One day after more than two dozen Senators called upon the Federal Communications Commission to postpone its vote to repeal net neutrality, the agency stated it will move forward with the planned vote.
The FCC said Monday that “the vote will proceed as scheduled on December 14,” despite Senators requesting in a letter that the vote be delayed until an investigation into fake comments made during the public comment period on the proposal can be completed.
“A free and open Internet is vital to ensuring a level playing field online, and we believe that your proposed action may be based on an incomplete understanding of the public record in this proceeding,” the letter read. “In fact, there is good reason to believe that the record may be replete with fake or fraudulent comments, suggesting that your proposal is fundamentally flawed.”
The FCC responded to the request in a defiant statement to Ars Technica:
“This is just evidence that supporters of heavy-handed Internet regulations are becoming more desperate by the day as their effort to defeat Chairman Pai’s plan to restore Internet freedom has stalled.”

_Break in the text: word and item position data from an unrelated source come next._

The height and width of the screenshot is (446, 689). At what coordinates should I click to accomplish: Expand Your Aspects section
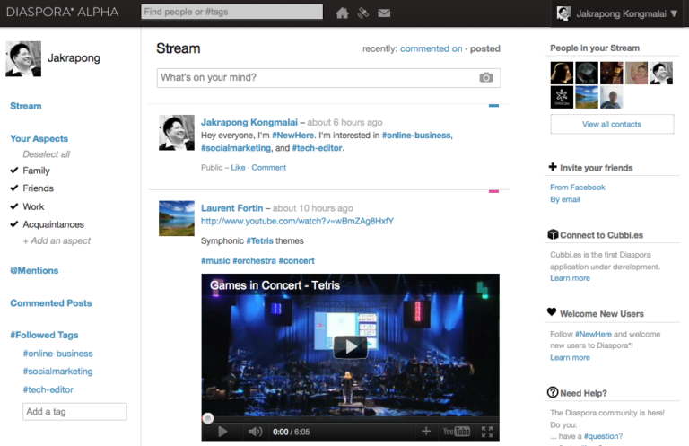click(39, 139)
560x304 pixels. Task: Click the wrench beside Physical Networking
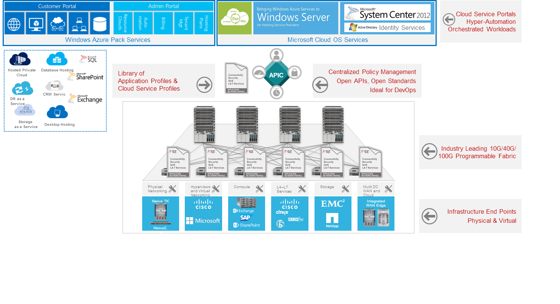[172, 189]
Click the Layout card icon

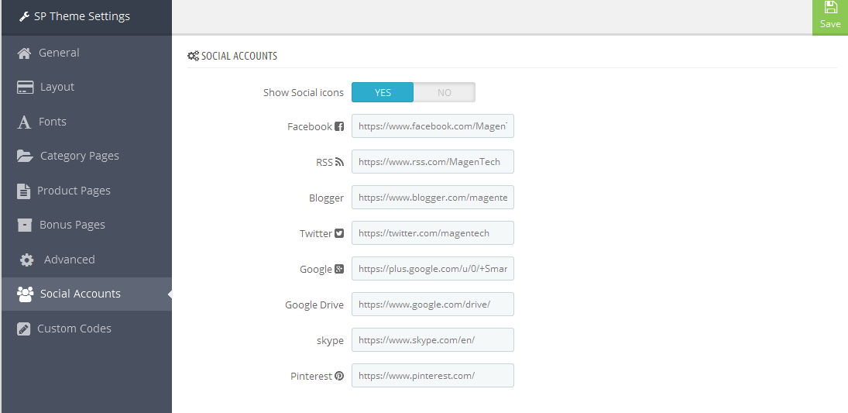click(x=25, y=87)
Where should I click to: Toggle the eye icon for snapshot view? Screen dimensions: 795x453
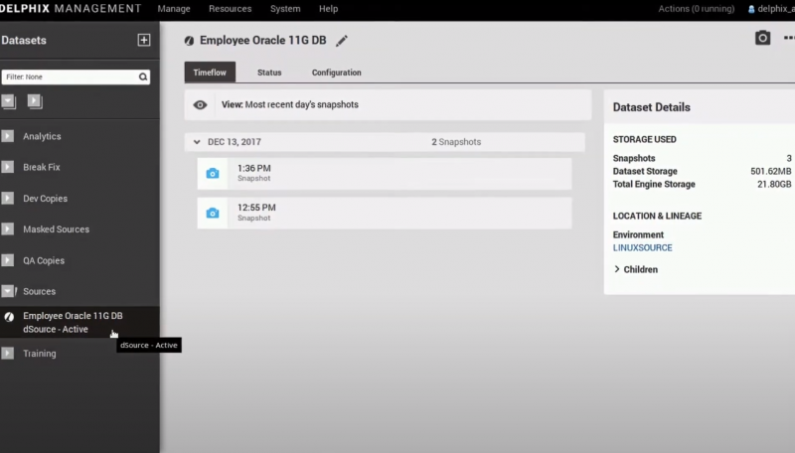pyautogui.click(x=201, y=104)
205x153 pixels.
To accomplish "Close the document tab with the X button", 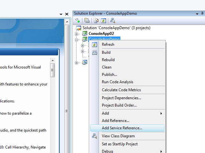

FCC Chairman Ajit Pai has proposed rolling back the Obama-era regulations, allowing internet service providers to discriminate against customers by charging more for certain services or speeds and to choose which content users have access to, while handing over authority over the providers to the Federal Trade Commission.
The measure has been met by massive resistance from hundreds of thousands of citizens and more than 40 consumer advocacy organizations.